Da musste verhandelt werden, was da reingeschrieben werden darf und was da nicht reingeschrieben werden darf und so. Alles das waren natürlich schwierige und zeitraubende Sachen. Und soweit ich weiß, ist dann auch so eine Umweltausstellung dann einfach mal geplatzt, weil wir gesagt haben: „Zu diesen Bedingungen machen wir das nicht!“ Da wollten sie zig Sachen streichen, geändert haben, und da war dann irgendwo der Punkt: „Nee, das machen wir nicht.“ (Interview mit Cornelius Kramer* / ThürAZ, ZeZe-M-14)

Bereits 1989 gab es vielfältige Vernetzungsaktivitäten innerhalb des Kulturbundes mit anderen Städten. Nach der politischen Wende wurde auch das „Dach“ des Kulturbundes nicht länger benötigt. Innerhalb der Gruppierung gab es unterschiedliche Standpunkte, ob die rasche Gründung einer Grünen Partei sinnvoll sei oder ob das Engagement auf eine Umwelt-Bürgerbewegung bezogen bleiben sollte. Nach dem Rücktritt des Stadtrats für Umweltschutz, Wasserwirtschaft und Erholungswesen infolge der politischen Wende war es jedoch eine Vertreterin der IG Stadtökologie (und Mitglied des Runden Tisches), die das Amt bis zur nächsten Kommunalwahl kommissarisch ausübte. Die Mitglieder der IG Stadtökologie engagierten sich in dieser Übergangszeit und gestalteten den Prozess aktiv mit.

Na, total eingebracht haben wir uns. Also erstens beim Umweltbericht: Im Dezember ’89 haben wir einen Umweltbericht innerhalb von drei Wochen für die Stadt Jena erarbeitet, in Arbeitsgruppen. Da sind auch Leute von außen dazugekommen, nicht nur wir als IG, sondern es gab richtige Arbeitsgruppen, Arbeitsthemen. Da sind auch Leute aus dem Neuen Forum oder Oppositionelle mit reingegangen. Innerhalb von drei Wochen war das Ding fertig. Wir haben uns ständig getroffen. Also das war ein hartes Ding! Und danach? Die IG hat sich eingebracht… Einer ist Dezernent geworden, ein anderer auch. Wir hatten bis zur letzten Wahl zehn Leute im Parlament, hier im Stadtparlament.“ (Interview mit Cornelia Bartlau / ThürAZ, ZeZe-B-02-01)

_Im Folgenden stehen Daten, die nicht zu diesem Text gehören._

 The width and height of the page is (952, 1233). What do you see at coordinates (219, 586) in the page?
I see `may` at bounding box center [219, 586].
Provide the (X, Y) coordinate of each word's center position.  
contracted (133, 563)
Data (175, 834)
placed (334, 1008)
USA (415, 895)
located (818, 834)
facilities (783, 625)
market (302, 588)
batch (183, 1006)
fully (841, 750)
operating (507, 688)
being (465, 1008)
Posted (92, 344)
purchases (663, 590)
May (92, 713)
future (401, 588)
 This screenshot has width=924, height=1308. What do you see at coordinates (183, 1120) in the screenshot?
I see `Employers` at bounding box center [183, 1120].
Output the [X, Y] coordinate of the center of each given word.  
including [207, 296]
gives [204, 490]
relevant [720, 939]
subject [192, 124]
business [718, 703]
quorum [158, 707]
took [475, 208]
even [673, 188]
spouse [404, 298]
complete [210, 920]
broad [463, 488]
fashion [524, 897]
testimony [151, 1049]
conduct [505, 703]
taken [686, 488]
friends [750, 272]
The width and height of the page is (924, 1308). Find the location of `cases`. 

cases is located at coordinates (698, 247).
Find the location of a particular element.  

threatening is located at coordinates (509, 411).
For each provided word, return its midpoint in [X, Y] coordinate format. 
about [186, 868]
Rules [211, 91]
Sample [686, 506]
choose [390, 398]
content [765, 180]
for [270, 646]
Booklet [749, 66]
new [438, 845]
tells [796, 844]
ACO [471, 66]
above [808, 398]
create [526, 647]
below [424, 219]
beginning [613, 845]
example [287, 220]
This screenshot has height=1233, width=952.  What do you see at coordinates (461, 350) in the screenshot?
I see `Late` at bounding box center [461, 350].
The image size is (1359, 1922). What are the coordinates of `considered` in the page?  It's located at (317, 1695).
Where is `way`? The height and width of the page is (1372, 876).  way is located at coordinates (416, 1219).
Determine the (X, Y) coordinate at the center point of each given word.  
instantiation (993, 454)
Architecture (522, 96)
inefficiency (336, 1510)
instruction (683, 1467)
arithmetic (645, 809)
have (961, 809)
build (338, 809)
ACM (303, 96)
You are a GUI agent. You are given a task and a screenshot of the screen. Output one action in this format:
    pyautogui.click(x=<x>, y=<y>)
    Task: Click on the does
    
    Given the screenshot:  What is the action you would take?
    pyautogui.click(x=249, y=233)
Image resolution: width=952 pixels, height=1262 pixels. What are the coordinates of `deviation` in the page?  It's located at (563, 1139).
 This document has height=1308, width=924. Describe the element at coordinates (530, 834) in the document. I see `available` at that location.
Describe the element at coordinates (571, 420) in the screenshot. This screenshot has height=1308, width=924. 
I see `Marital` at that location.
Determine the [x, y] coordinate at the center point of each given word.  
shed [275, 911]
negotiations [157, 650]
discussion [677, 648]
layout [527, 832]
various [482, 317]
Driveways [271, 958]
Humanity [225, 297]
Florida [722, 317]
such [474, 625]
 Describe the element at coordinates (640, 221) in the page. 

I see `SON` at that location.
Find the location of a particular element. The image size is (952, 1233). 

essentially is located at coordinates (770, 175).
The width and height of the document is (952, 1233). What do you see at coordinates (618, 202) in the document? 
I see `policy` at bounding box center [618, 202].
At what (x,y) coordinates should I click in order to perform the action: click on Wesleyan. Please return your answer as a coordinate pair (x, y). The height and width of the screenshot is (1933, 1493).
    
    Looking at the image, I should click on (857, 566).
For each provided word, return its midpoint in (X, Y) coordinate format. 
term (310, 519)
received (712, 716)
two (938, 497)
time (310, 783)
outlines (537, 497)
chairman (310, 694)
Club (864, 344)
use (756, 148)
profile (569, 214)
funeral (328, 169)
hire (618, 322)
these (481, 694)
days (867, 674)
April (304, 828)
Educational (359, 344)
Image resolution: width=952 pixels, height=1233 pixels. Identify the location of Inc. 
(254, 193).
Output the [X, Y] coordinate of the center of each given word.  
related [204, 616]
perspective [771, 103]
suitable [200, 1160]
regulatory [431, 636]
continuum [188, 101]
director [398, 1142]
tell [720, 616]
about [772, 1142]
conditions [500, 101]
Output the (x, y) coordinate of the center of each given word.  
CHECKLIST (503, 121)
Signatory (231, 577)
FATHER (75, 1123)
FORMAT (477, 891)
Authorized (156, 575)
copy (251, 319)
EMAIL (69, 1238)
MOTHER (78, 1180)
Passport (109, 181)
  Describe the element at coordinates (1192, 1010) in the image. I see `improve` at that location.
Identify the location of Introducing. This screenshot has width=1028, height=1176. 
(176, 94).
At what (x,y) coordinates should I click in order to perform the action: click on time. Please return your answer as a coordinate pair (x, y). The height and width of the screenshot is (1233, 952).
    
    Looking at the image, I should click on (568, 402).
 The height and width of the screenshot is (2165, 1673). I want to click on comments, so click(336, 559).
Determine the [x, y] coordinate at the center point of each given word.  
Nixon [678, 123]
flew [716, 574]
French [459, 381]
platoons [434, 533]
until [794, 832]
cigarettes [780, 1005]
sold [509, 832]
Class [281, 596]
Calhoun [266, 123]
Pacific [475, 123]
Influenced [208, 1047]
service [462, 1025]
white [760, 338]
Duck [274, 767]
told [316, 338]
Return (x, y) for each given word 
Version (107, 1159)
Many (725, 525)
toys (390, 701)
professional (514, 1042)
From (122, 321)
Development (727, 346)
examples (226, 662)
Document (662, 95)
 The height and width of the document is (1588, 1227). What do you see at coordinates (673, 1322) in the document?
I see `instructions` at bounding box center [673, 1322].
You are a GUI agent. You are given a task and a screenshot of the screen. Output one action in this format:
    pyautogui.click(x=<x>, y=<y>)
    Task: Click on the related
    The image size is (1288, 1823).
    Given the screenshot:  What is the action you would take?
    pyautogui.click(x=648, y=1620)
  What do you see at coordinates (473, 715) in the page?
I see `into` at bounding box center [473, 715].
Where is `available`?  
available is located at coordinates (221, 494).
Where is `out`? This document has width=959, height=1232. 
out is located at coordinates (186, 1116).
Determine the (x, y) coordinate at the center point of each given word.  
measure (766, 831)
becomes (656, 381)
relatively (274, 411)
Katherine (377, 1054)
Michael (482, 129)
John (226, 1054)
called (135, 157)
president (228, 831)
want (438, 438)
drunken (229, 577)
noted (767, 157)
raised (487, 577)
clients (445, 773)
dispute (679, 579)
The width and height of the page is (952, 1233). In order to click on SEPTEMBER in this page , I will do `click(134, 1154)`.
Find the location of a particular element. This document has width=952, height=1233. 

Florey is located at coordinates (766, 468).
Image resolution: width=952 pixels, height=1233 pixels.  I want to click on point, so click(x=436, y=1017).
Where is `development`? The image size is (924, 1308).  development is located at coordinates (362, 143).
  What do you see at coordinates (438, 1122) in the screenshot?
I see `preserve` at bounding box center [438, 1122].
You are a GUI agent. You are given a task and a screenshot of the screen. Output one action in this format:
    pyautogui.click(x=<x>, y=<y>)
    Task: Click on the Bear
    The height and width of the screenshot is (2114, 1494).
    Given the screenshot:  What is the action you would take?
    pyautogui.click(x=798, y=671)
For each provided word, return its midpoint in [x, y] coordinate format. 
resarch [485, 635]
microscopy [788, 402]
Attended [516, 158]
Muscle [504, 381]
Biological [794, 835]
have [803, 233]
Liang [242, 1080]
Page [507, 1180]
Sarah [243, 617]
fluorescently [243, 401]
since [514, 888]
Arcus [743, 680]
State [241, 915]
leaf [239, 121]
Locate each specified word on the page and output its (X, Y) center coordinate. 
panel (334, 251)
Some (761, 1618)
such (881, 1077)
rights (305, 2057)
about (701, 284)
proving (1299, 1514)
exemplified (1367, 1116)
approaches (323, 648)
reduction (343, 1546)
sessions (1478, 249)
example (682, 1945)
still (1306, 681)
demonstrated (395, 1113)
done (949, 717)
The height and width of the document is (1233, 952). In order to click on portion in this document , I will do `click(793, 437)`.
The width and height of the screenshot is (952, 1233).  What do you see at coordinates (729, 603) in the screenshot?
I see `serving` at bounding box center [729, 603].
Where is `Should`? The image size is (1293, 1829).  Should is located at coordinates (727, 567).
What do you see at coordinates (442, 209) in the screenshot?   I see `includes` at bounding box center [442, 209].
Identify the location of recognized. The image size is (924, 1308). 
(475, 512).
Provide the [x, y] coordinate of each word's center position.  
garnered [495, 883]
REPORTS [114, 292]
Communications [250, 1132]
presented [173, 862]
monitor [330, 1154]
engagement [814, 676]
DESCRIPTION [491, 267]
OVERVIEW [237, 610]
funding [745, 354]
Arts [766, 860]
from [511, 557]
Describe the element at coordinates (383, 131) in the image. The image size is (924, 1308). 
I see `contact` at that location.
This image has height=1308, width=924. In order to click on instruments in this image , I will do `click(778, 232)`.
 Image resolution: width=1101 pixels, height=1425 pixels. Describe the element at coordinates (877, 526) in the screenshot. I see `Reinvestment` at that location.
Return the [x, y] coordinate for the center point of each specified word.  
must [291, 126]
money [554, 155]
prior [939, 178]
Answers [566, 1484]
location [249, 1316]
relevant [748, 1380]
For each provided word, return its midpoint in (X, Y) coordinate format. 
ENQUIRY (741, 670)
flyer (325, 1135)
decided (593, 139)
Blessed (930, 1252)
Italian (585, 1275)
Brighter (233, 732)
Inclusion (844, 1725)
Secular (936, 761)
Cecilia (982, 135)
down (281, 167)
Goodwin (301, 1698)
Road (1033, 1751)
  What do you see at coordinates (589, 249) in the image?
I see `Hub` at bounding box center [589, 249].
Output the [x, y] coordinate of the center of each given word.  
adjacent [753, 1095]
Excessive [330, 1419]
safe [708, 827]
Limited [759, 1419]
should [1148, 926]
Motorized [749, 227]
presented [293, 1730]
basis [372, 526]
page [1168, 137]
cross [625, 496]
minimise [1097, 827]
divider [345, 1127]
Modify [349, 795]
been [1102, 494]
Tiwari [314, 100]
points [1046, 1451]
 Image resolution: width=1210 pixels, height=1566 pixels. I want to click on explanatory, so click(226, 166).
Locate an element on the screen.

Zu den Kommunalwahlen im Frühsommer 1990 trat schließlich die „Grüne Liste“ an, die sich aus dem gesamten Spektrum der Umweltaktivist*innen zusammensetzte. Neue Verwaltungsstrukturen wurden implementiert wie beispielsweise die Gründung eines Abfallzweckverbandes und ein Naturschutzgroßprojekt (Orchideenregion mittleres Saaletal) initiiert. Nach 1990/91 erlahmte das Engagement in der Umweltbewegung. Einigen Mitgliedern fehlt jetzt – Zeitzeugen zufolge – der subversive Touch ihrer Aktivitäten, die Strukturen änderten sich (Interview mit Cornelius Kramer* / ThürAZ, ZeZe-M-14). So war auch die IG Stadtökologie nicht mehr aktiv.

Ira Spieker

Quellen und Literatur

  • Interview mit Martin Görner, geführt von Ira Spieker am 02.03.2020 in Jena.
  • Thüringer Archiv für Zeitgeschichte “Matthias Domaschk” (ThürAZ): ThürAZ, ZeZe-M-14 (Interview mit Cornelius Kramer*)
    • ThürAZ, ZeZe-B-02-01 (Interview mit Cornelia Bartlau)
    • ThürAZ, P-SeM-K-35.03
    • ThürAZ, P-RA-K-11.02
    • ThürAz Jena, P-BC-K-2.14
    • ThürAz Jena, P-BC-K-5.4
  • Roesler, Jörg: Umweltprobleme und Umweltpolitik in der DDR. Erfurt 2006 (Landeszentrale für politische Bildung Thüringen)
  • Stutz, Rüdiger/Mieth, Matias (Hg.): Jena. Lexikon zur Stadtgeschichte. Berching 2018.